▶ **EXERCISE SET**
1/ Using the Chinese restaurant process abstract, answer each question on its own line, labeled (a), (b), and (c):
(a) In which LIPIcs volume was the paper published?
(b) What gives the full state of the process after n steps?
(c) What is the running time per query of the implementation?
2/ Rewrite the paragraph of the Chinese restaurant process abstract that begins "The Chinese restaurant process is a stochastic process" as a concise bulleted list of its main facts.

▶ **PASSAGE PROVIDED**
========================================================================

2 Search Results for "Mörters, Peter"


Document
RANDOM
A Sublinear Local Access Implementation for the Chinese Restaurant Process

Authors: Peter Mörters, Christian Sohler, and Stefan Walzer

Published in: LIPIcs, Volume 245, Approximation, Randomization, and Combinatorial Optimization. Algorithms and Techniques (APPROX/RANDOM 2022)


Abstract
The Chinese restaurant process is a stochastic process closely related to the Dirichlet process that groups sequentially arriving objects into a variable number of classes, such that within each class objects are cyclically ordered. A popular description involves a restaurant, where customers arrive one by one and either sit down next to a randomly chosen customer at one of the existing tables or open a new table. The full state of the process after n steps is given by a permutation of the n objects and cannot be represented in sublinear space. In particular, if we only need specific information about a few objects or classes it would be preferable to obtain the answers without simulating the process completely. A recent line of research [Oded Goldreich et al., 2010; Moni Naor and Asaf Nussboim, 2007; Amartya Shankha Biswas et al., 2020; Guy Even et al., 2021] attempts to provide access to huge random objects without fully instantiating them. Such local access implementations provide answers to a sequence of queries about the random object, following the same distribution as if the object was fully generated. In this paper, we provide a local access implementation for a generalization of the Chinese restaurant process described above. Our implementation can be used to answer any sequence of adaptive queries about class affiliation of objects, number and sizes of classes at any time, position of elements within a class, or founding time of a class. The running time per query is polylogarithmic in the total size of the object, with high probability. Our approach relies on some ideas from the recent local access implementation for preferential attachment trees by Even et al. [Guy Even et al., 2021]. Such trees are related to the Chinese restaurant process in the sense that both involve a "rich-get-richer" phenomenon. A novel ingredient in our implementation is to embed the process in continuous time, in which the evolution of the different classes becomes stochastically independent [Joyce and Tavaré, 1987]. This independence is used to keep the probabilistic structure manageable even if many queries have already been answered. As similar embeddings are available for a wide range of urn processes [Krishna B. Athreya and Samuel Karlin, 1968], we believe that our approach may be applicable more generally. Moreover, local access implementations for birth and death processes that we encounter along the way may be of independent interest.

========================================================================

▶ **RECORDED DATA**

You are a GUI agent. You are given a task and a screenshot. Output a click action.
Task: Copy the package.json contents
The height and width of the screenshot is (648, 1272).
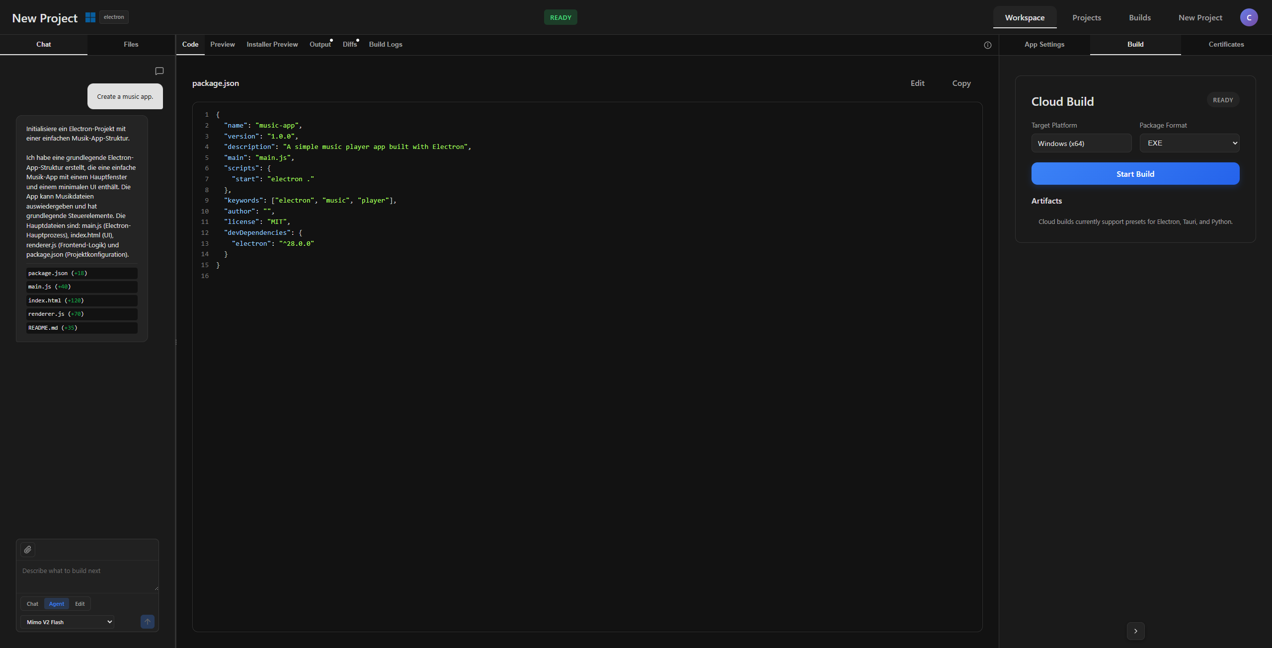click(x=961, y=83)
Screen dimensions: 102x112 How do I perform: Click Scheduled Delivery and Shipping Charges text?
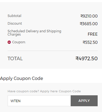click(34, 33)
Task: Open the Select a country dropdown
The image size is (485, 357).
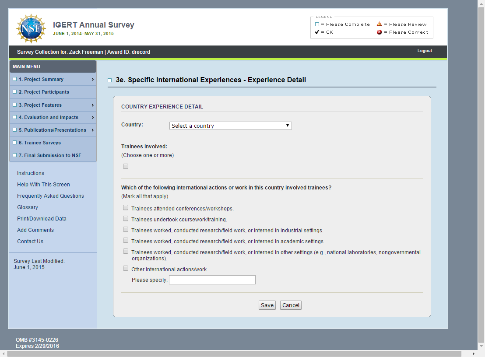Action: [x=230, y=126]
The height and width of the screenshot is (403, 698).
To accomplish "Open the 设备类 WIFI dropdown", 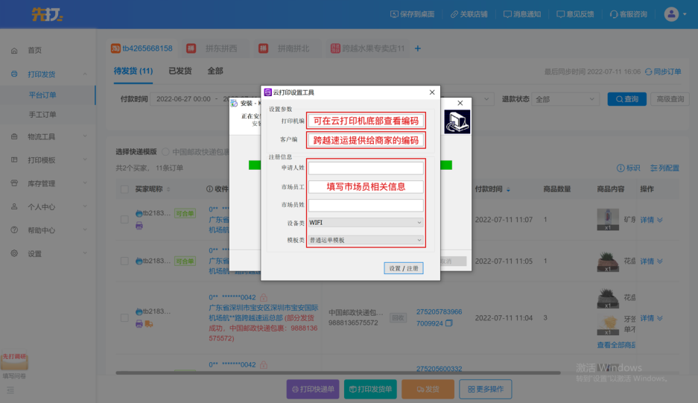I will click(x=366, y=223).
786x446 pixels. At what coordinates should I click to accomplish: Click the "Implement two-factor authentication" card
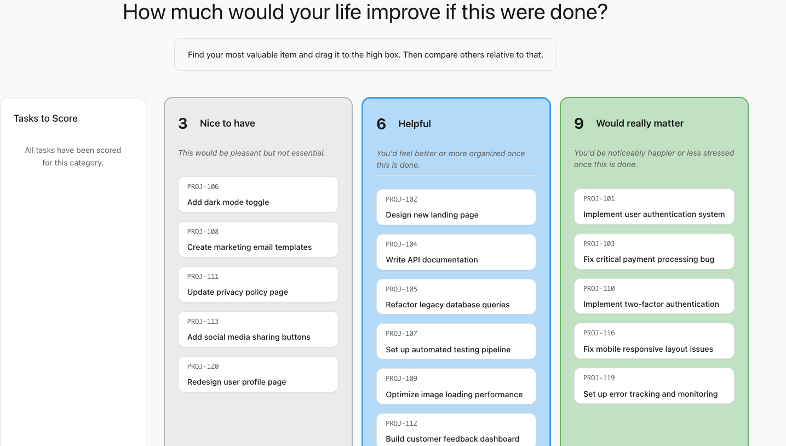(x=653, y=296)
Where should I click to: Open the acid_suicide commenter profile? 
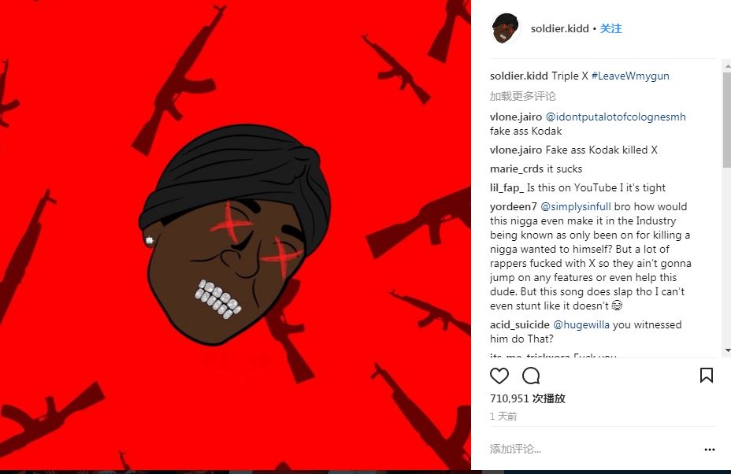pyautogui.click(x=519, y=325)
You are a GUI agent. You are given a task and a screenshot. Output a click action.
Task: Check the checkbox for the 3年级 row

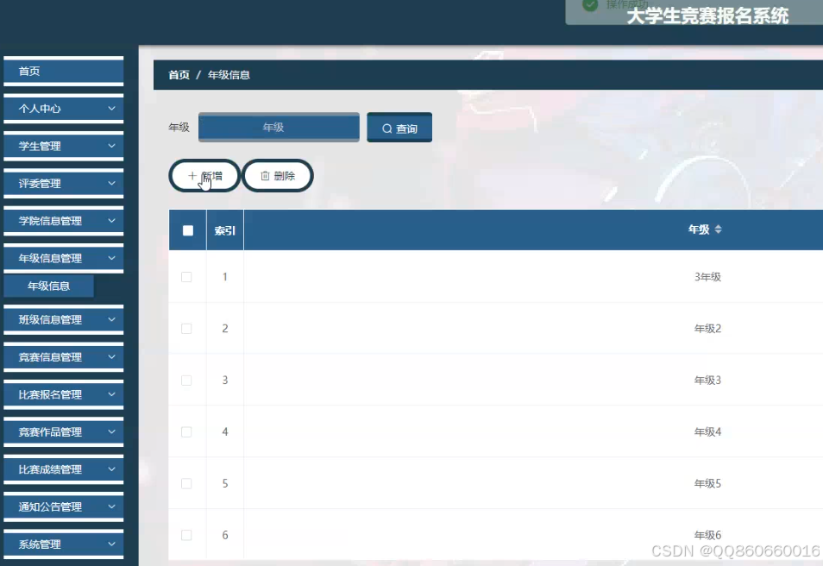tap(186, 277)
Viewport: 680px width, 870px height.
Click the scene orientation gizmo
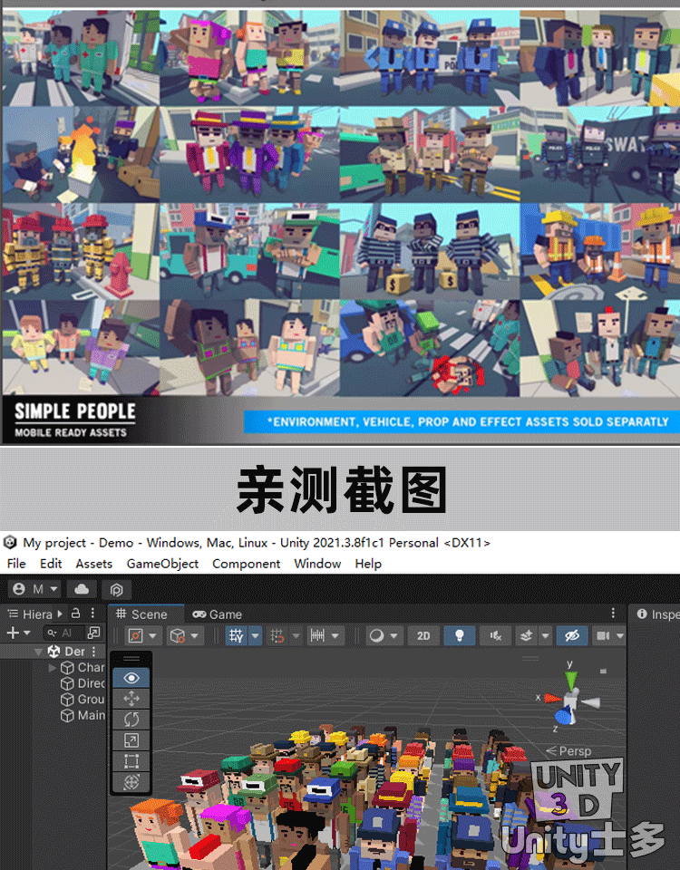[568, 701]
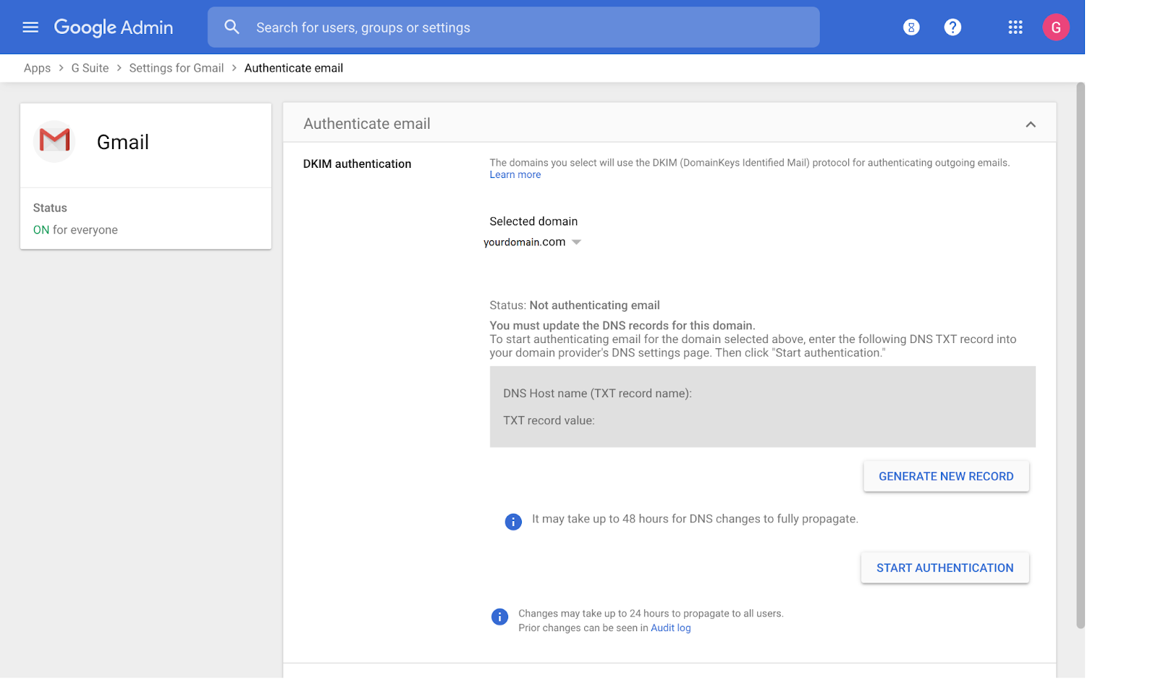The image size is (1158, 681).
Task: Open the Audit log link
Action: [670, 628]
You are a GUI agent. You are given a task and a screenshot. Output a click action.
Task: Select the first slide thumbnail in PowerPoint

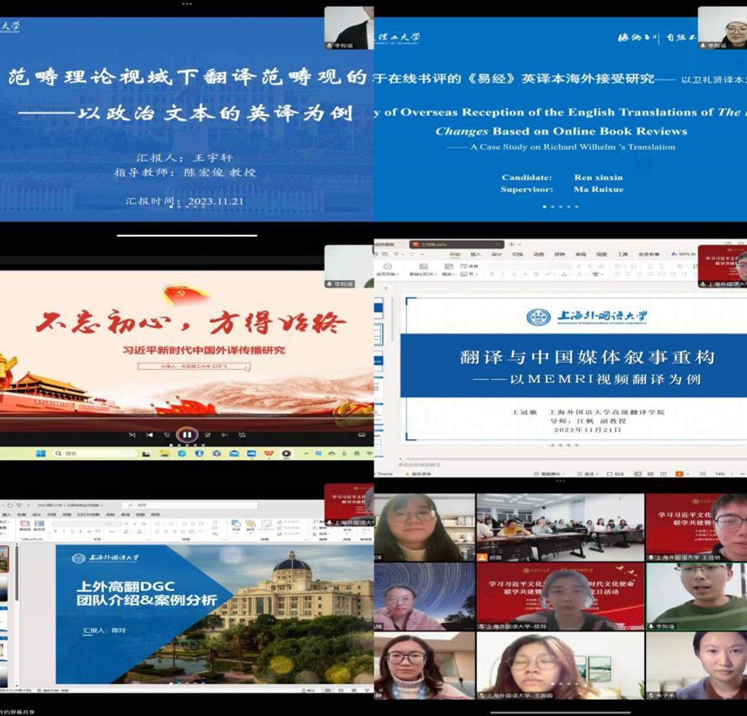pos(4,559)
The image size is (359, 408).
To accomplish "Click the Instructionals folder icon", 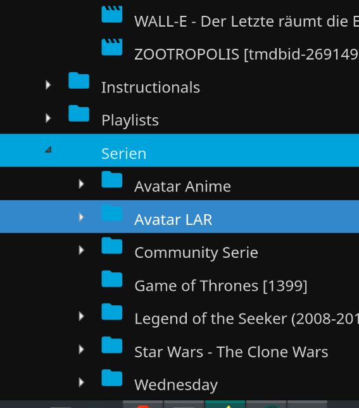I will [x=79, y=80].
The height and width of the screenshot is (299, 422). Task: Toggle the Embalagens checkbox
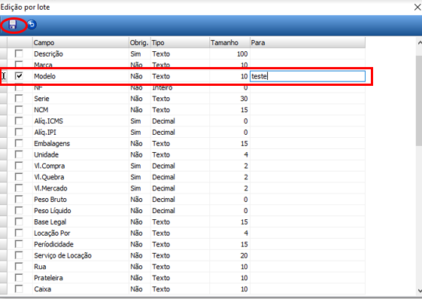point(19,143)
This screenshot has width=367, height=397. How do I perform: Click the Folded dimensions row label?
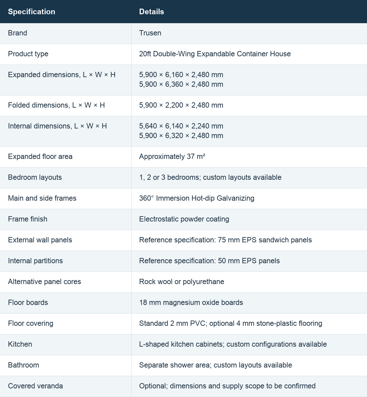click(x=56, y=105)
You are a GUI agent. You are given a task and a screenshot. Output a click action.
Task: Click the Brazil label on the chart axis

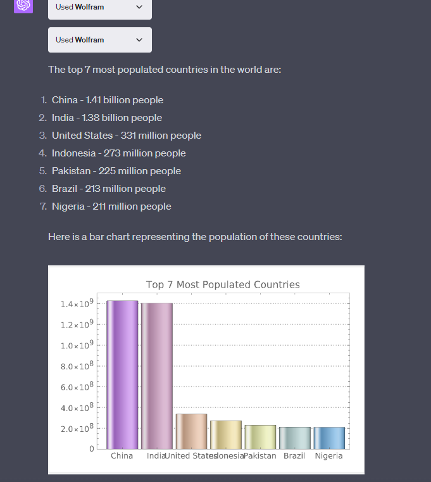pos(294,456)
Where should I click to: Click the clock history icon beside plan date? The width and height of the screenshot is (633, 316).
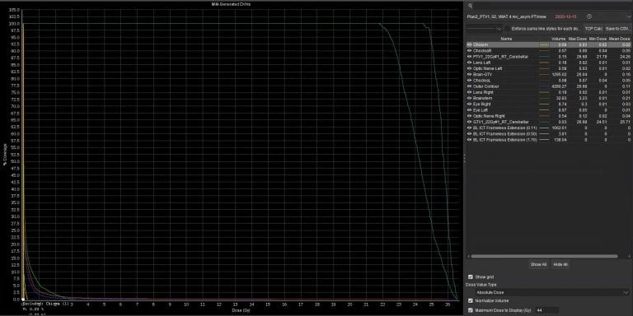pos(589,16)
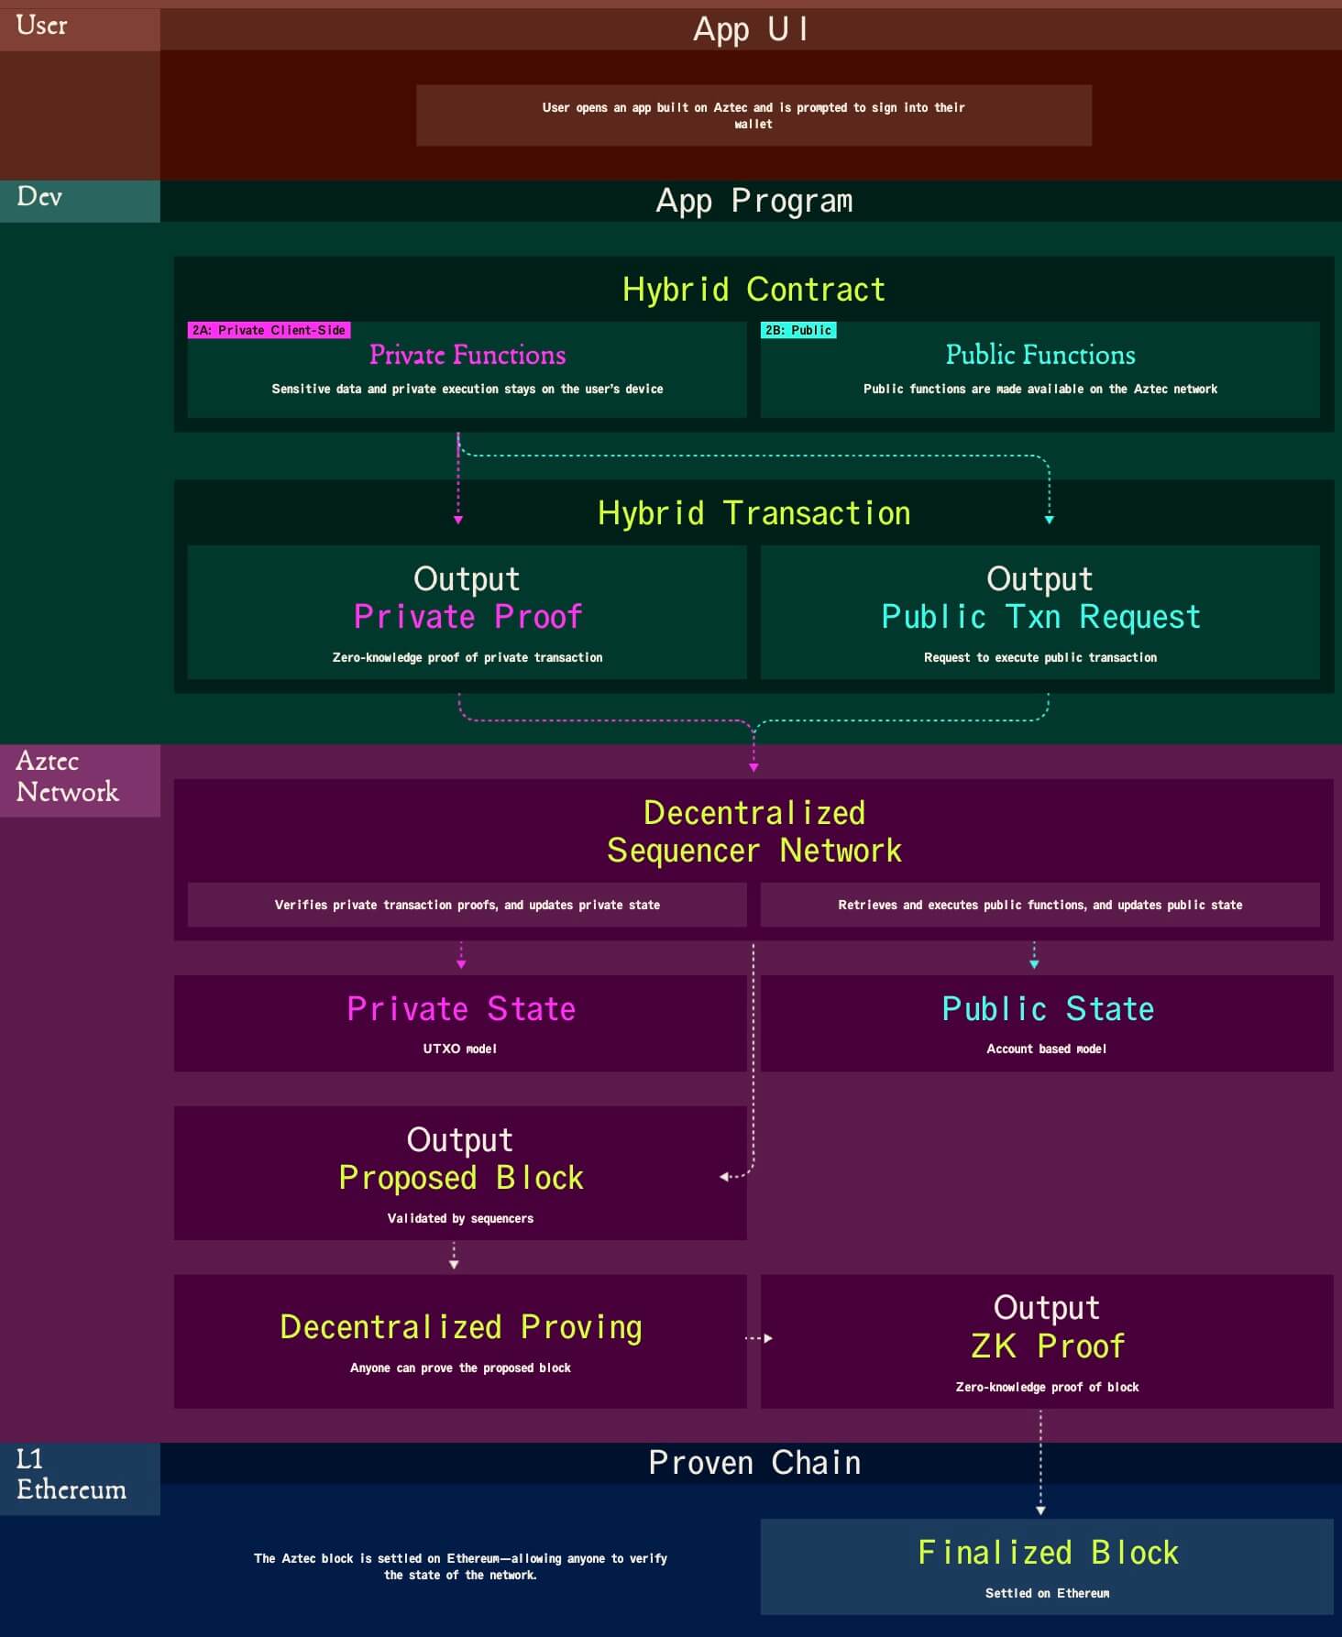The height and width of the screenshot is (1637, 1342).
Task: Click the white arrowhead pointing at Proposed Block
Action: [724, 1176]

========================================================================

▶ **PROBLEM SOLUTIONS**
1/
(a) Volume 245
(b) A permutation of the n objects
(c) Polylogarithmic in the total size of the object, with high probability

2/
- The Chinese restaurant process is a stochastic process related to the Dirichlet process. It groups sequentially arriving objects into a variable number of classes, and within each class the objects are cyclically ordered.
- In the usual picture, each arriving customer either sits next to a randomly chosen customer at an existing table or opens a new table.
- After n steps the full state is a permutation of the n objects, which cannot be represented in sublinear space.
- Local access implementations, from a recent line of research, answer queries about huge random objects without fully generating them, with the same distribution as a full generation.
- The paper gives such an implementation for a generalization of the process. It answers any sequence of adaptive queries on class affiliation, the number and sizes of classes at any time, positions within a class, and founding times of classes.
- The running time per query is polylogarithmic in the object's total size, with high probability.
- The approach borrows ideas from Even et al.'s local access implementation for preferential attachment trees. Like the Chinese restaurant process, those trees show a "rich-get-richer" phenomenon.
- A new ingredient embeds the process in continuous time, where the classes evolve independently. This keeps the probabilistic structure manageable even after many queries.
- Because similar embeddings exist for many urn processes, the authors believe the approach may apply more generally. The local access implementations for birth and death processes may also be of independent interest.